YOUR TASK:
From the line containing "The image size is (1294, 675)." through the last line, print the records exactly and nothing else.

Stored items:
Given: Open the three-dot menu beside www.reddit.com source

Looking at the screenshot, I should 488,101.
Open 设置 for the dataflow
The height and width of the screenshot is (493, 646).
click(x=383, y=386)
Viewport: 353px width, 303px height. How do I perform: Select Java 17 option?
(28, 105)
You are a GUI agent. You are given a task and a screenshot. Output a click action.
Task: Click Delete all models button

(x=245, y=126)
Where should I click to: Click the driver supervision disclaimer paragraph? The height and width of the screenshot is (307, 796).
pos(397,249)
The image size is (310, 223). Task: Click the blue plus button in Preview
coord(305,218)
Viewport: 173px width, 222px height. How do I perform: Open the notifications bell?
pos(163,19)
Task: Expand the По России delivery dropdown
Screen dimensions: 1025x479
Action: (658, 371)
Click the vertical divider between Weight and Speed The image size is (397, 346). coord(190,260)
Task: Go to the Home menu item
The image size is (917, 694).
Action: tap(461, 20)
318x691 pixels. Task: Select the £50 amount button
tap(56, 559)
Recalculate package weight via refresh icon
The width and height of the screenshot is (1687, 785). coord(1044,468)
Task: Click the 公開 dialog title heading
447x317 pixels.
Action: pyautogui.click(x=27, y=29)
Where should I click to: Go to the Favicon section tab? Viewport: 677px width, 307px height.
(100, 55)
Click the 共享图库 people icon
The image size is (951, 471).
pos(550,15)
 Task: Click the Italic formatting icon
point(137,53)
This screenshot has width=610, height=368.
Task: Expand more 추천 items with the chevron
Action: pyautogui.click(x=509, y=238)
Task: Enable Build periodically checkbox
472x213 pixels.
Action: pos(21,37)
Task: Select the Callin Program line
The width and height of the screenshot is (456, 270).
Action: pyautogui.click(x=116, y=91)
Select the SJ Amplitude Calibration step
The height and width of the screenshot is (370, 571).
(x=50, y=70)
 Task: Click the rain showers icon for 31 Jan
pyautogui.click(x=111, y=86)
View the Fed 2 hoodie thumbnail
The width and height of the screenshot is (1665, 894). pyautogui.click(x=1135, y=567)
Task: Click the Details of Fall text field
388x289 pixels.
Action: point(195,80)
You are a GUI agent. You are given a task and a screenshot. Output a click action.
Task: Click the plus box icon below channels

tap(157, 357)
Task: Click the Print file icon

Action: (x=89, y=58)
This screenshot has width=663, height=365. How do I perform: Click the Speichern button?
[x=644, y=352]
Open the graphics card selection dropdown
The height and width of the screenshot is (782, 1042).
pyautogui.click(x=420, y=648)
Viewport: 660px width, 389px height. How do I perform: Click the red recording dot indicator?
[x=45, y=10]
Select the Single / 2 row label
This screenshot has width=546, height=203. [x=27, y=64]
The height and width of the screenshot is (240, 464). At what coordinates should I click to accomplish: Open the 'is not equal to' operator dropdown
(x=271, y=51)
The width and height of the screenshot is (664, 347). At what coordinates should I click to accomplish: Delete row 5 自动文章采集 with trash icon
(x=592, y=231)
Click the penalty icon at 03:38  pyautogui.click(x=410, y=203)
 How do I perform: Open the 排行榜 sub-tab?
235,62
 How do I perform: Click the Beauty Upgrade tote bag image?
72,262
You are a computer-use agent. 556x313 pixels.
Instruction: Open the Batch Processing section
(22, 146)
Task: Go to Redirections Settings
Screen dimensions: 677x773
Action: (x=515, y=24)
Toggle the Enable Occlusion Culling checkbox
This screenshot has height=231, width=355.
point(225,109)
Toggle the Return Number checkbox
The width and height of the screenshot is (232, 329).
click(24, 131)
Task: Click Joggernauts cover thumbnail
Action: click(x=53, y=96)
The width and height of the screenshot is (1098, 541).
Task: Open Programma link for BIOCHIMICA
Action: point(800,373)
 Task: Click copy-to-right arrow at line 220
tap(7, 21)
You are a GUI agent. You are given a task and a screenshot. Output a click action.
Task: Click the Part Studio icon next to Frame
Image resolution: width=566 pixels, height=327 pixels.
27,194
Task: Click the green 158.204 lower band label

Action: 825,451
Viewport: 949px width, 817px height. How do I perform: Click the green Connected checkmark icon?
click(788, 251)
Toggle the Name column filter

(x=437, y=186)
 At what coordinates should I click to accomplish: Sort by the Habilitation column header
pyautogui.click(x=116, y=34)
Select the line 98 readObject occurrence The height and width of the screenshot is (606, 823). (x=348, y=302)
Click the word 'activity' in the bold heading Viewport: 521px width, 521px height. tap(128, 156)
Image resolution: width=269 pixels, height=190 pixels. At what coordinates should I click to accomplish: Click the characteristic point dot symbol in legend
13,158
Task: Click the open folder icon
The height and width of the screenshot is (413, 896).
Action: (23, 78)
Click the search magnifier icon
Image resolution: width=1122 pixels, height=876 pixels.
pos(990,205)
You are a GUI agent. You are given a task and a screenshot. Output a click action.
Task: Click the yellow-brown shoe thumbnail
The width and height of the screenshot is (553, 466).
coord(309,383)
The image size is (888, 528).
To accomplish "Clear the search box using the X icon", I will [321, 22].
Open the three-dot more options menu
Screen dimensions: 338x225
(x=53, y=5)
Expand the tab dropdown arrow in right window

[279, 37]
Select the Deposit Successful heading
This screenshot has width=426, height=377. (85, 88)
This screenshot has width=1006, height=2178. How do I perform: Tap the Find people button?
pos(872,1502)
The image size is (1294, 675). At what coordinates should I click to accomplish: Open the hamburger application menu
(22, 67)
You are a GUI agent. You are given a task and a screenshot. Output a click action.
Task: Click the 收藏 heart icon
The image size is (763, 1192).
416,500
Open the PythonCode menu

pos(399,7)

ANSWER FOR THIS EXERCISE:
The image size is (1294, 675). At what coordinates should I click to accomplish: Open the hamburger application menu
(22, 67)
You are a GUI agent. You are given a task and a screenshot. Output a click action.
Task: Click the 收藏 heart icon
The image size is (763, 1192).
416,500
Open the PythonCode menu

pos(399,7)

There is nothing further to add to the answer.